02.09.2024 - 07:01 | Son Güncellenme:
DIŞ HABERLER SERVİSİ
Gazze’de 25 yıldır ilk kez görülen çocuk felci hastalığının ardından Birleşmiş Milletler’in (BM) öncülüğünde başlatılan çabalar kapsamında, bölgede ilk kez çocuklara çocuk felci aşısı yapılmaya başlandı. Kampanya, planlanandan bir gün önce, 31 Ağustos’ta başladı. Hedef, İsrail’in onayladığı 3 günlük süre boyunca, Gazze’deki 10 yaş altındaki yaklaşık 640 bin çocuğu aşılamak.

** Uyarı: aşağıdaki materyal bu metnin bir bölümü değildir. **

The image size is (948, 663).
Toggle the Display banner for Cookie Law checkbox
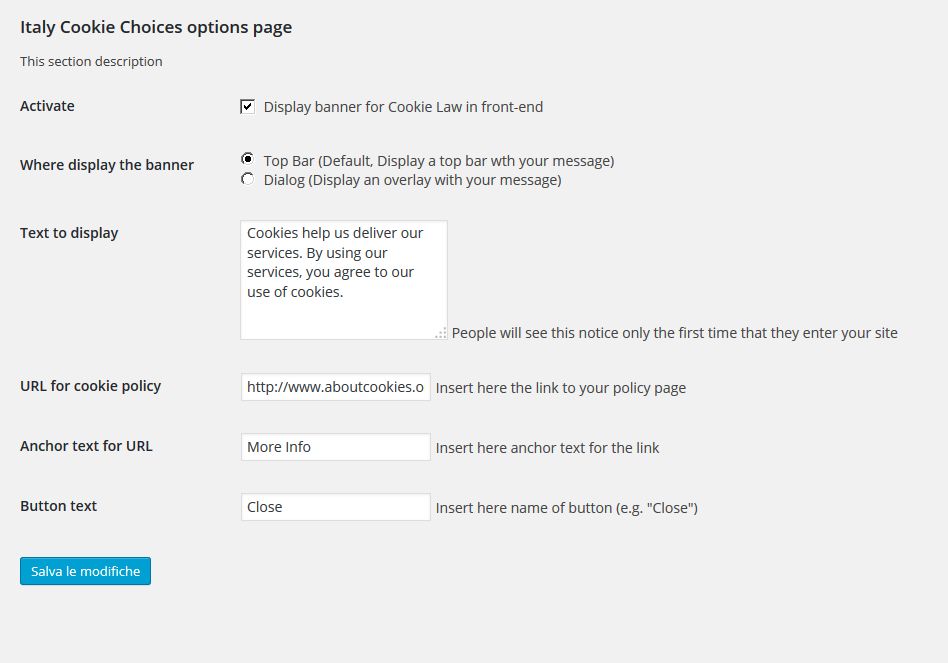click(247, 106)
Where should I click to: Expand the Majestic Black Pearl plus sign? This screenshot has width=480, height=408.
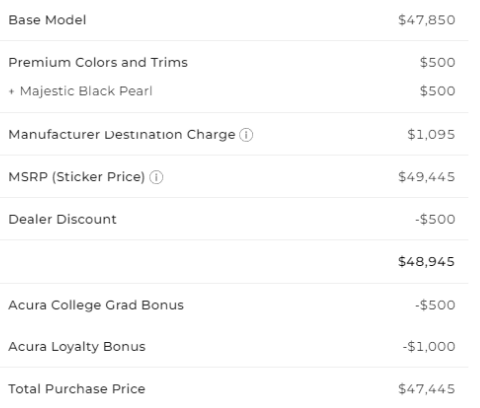pos(12,91)
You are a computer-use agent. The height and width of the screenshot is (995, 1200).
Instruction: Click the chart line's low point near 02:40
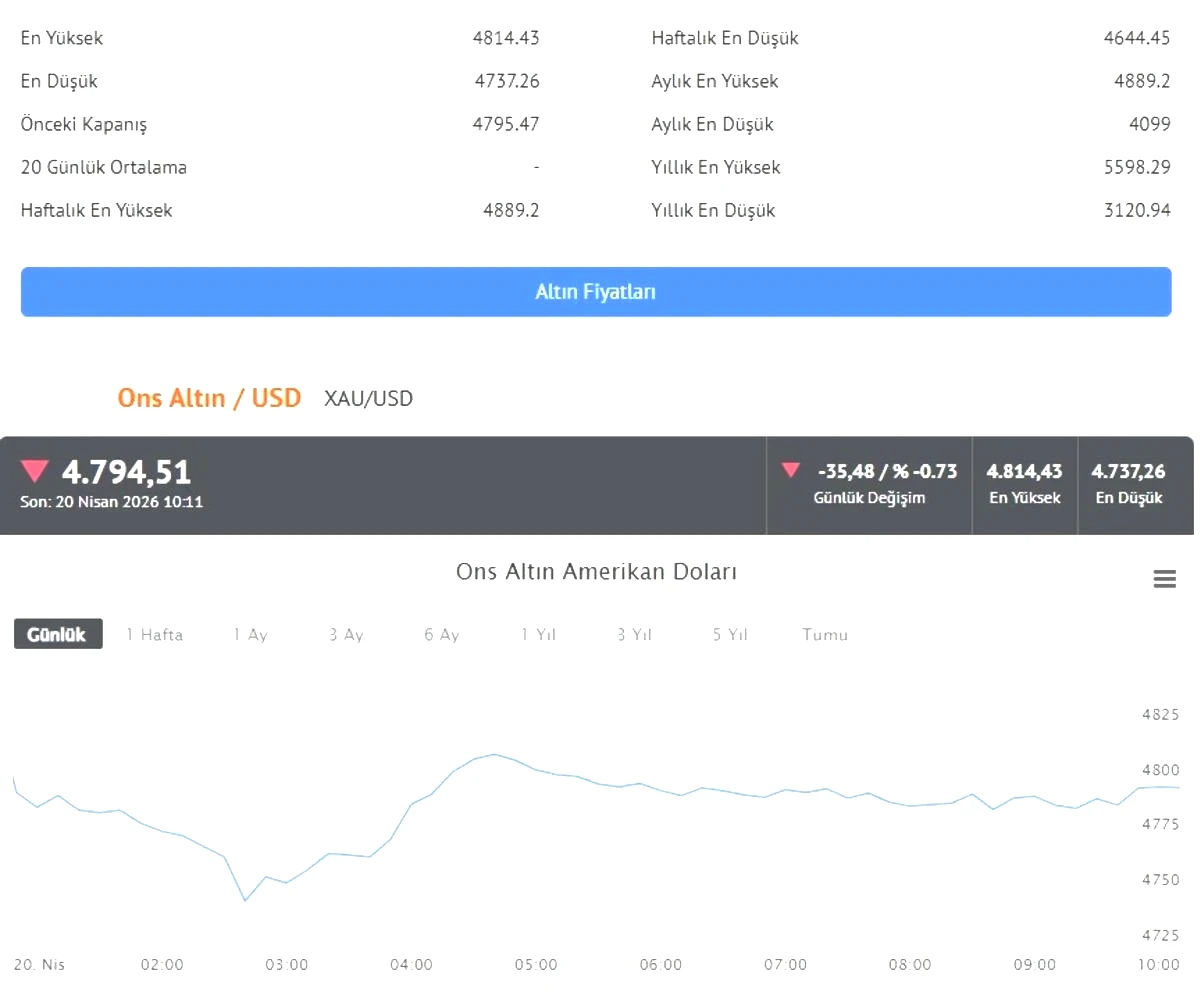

BM ve Dünya Sağlık Örgütü’nün (DSÖ) girişimleriyle başlatılan aşılama kampanyası, her iki tarafın da kabul ettiği, İsrail güçleriyle Hamas arasındaki çatışmalarda günlük 8 saatlik aralara bağlı olarak uygulanabilecek. Gazze Sağlık Bakan Yardımcısı Yusuf Ebu El Riş, kampanyanın başarısının ancak tam bir ateşkesle sağlanabileceğini belirterek, uluslararası toplumdan şiddetin sona ermesi için çaba göstermesini istedi.
‘GENEL ATEŞKES YOK!’
Ancak aşılamalar sırasında İsrail’in Gazze’yi bombalamaya devam etmesi endişe yaratıyor. Filistinli sağlık yetkilileri, İsrail’in Gazze Şeridi’nin orta ve güney bölgelerinde Cumartesi günü düzenlediği hava saldırılarında en az 49 kişinin hayatını kaybettiğini bildirdi.
Dün ise İsrail’in, Gazze Şeridi’ndeki Al Ahli Arab (Baptist) Hastanesi yakınlarına düzenlediği saldırıda 3 Filistinli hayatını kaybetti. Filistin Sağlık Bakanlığı’nın açıklamasında, İsrail güçlerinin hastane alanını hedef aldığı ve bunun sonucunda da hasta yakınları ile ziyaretçiler arasından çok sayıda ölü ve yaralı olduğu belirtildi. Cenin’e düzenlenen saldırıda da iki kişinin hayatını kaybettiği bildirildi.
İsrail Başbakanı Binyamin Netanyahu, çocuk felci aşılarının uygulanması amacıyla Gazze Şeridi’nde genel bir ateşkes olacağı açıklamalarını yalanladı. Başbakanlık Ofisi’nden yapılan açıklamada, İsrail’in, yalnızca stoklanan malzemelerin geçebileceği bir insani koridora izin vereceği ve aşıların birkaç saat süreyle uygulanması için güvenli özel alanlar oluşturulacağı ifade edildi.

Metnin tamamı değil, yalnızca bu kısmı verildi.